◆ **ASSIGNMENT**
Take the material below and extract the lines from the one with "Given: Select 封号一年 from the context menu" through the one with "Open calendar picker icon in Date field", word for word, without pictures.

LISTED ENTRIES: Begin

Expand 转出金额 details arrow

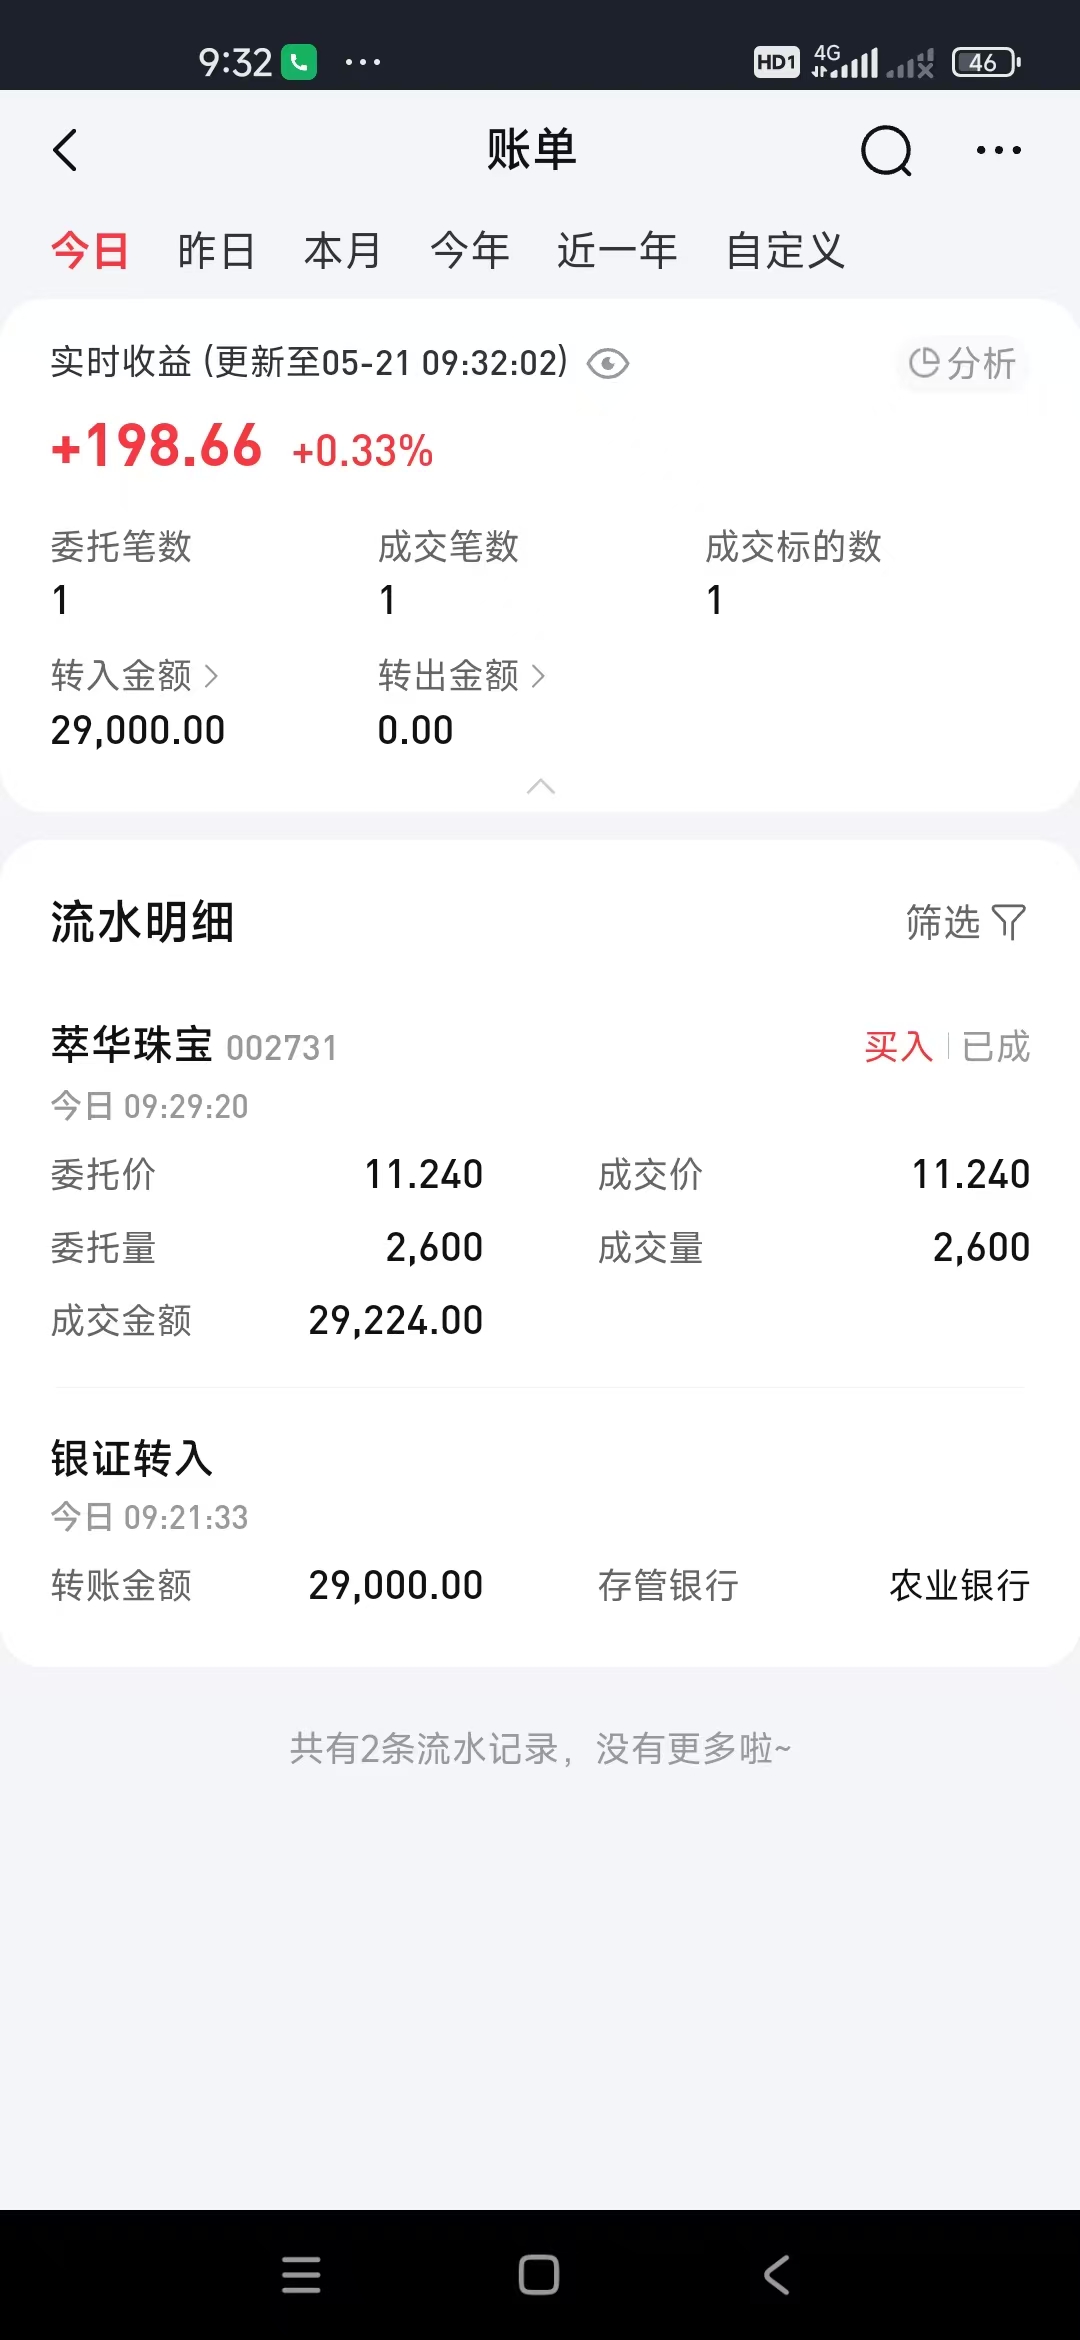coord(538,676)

LISTED ENTRIES: End
LISTED ENTRIES: Begin

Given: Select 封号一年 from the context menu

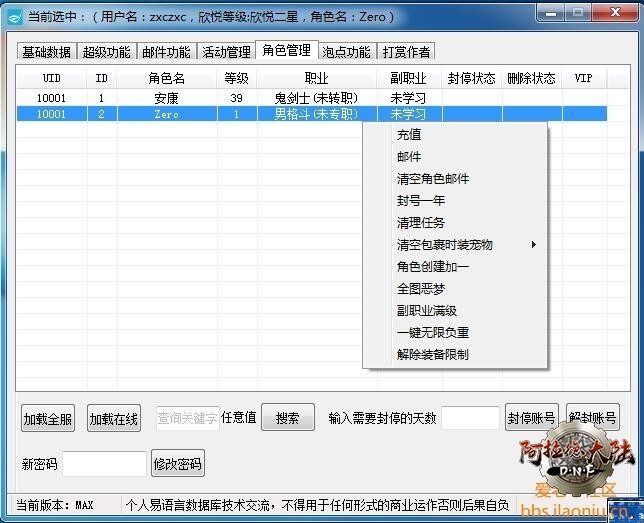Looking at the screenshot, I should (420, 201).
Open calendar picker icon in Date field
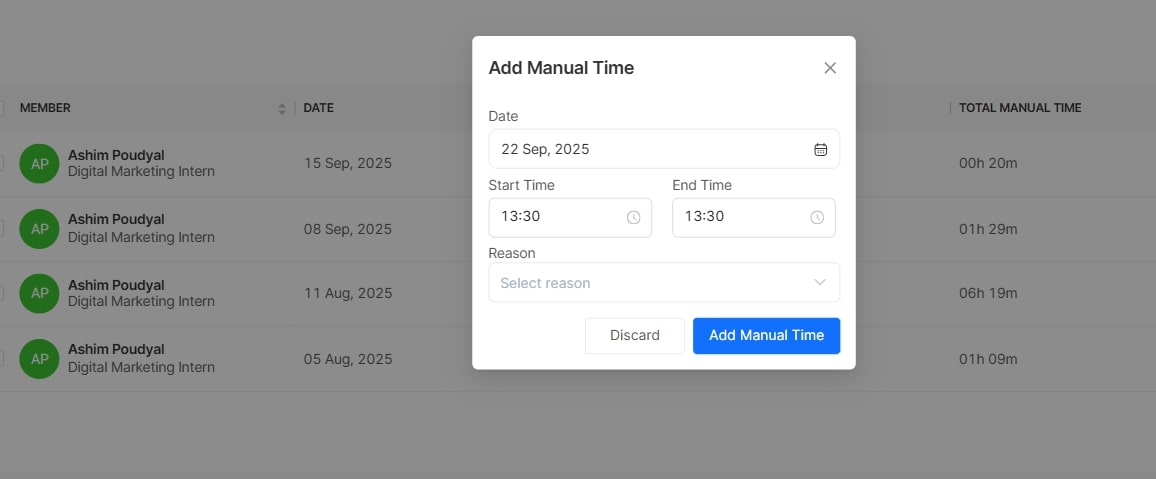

LISTED ENTRIES: End

◆ **ANSWER SPACE**
Given: Select 封号一年 from the context menu

Looking at the screenshot, I should (420, 201).
Open calendar picker icon in Date field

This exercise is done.